Tu peux aussi modifier les registres, la pile et les instructions à la volée. Et aussi les droits de page. Un peu de tout quoi.

Concernant vb, je ne connais pas ce language, mais si ça produit un PE, alors c'est valable pour tout ce que je t'ai dit ci-dessus.
Si tu veux suivre la fonction MessageBoxA, le plus simple c'est de créer un PE qui est censé executer cette fonction, et suivre son execution au debugger.

Je n'ai jamais fait ce que tu cherches à faire (récupérer du code d'une fonction Win32), mais si je voudrais le faire, c'est comme ça que je procéderais.
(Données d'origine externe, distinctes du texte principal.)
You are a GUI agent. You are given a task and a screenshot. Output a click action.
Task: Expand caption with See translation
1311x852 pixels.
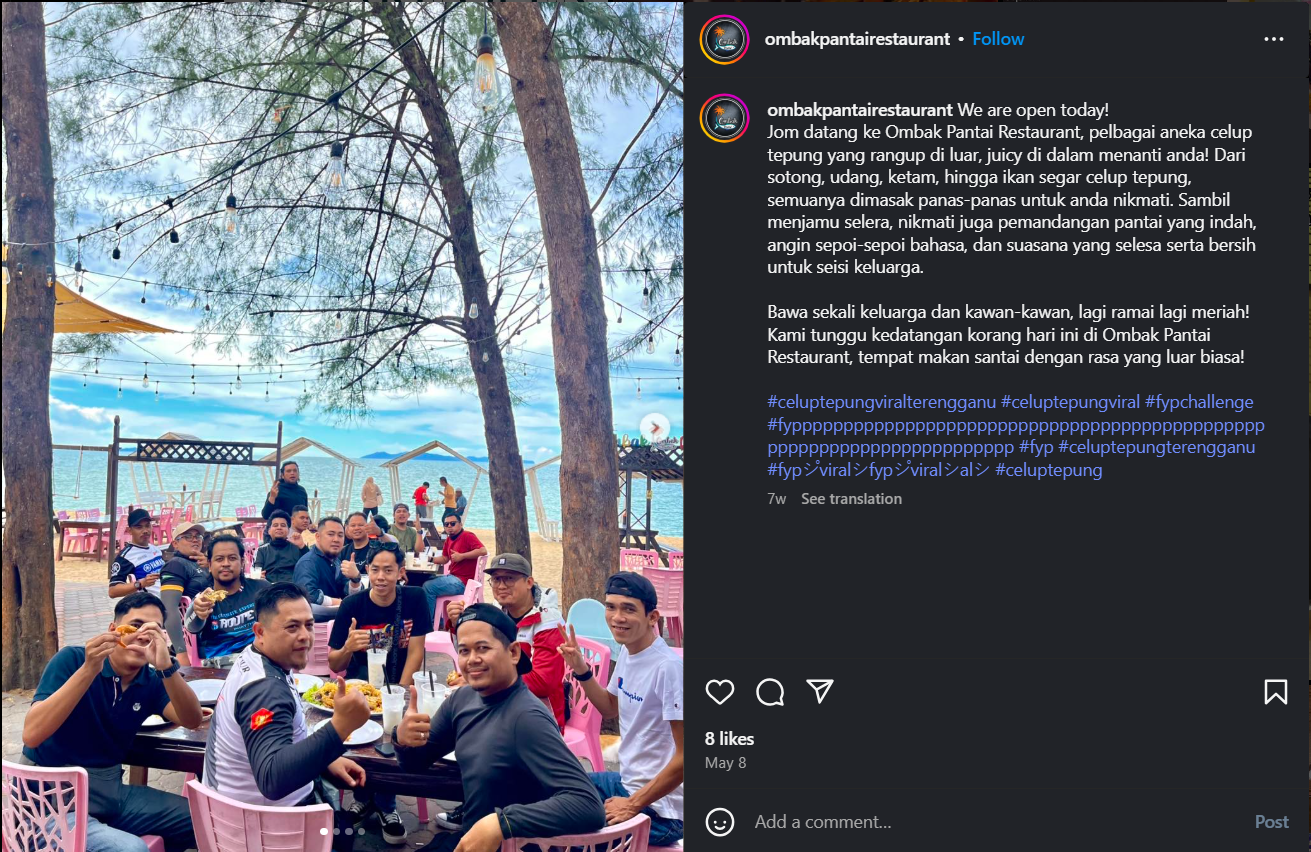851,498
Ca te permet de bien suivre l'execution de la fonction, bien voir ce qui est empilé, transmis aux autres fonctions.

a+

[cpcdos]

D'accord merci beaucoup vous m'avez éclairé sur ce que je recherchait !!

après dernière question
quand j'ouvrirais mon fichier .exe avec nimporte qu'elle langage

quand je lis mon fichier, en retour j'aurais des codes hexadécimales
comment je peux savoir à quelle commande il correspond ?
Par exemple, si A4 = JMP, 12 = MOV, D9 = CALL ? avec leurs paramètres AX, BX , EAX etc...

Existe t-il un site où sont référencé toutes les commandes ? (en hexa)

Merci

[n5Rzn1D9dC]

La traduction en instructions est directement écrite à coté du code hexa.
C'est le principe de ce genre d'outil, sinon ce serait illisible sans référencement du code comme tu le dis.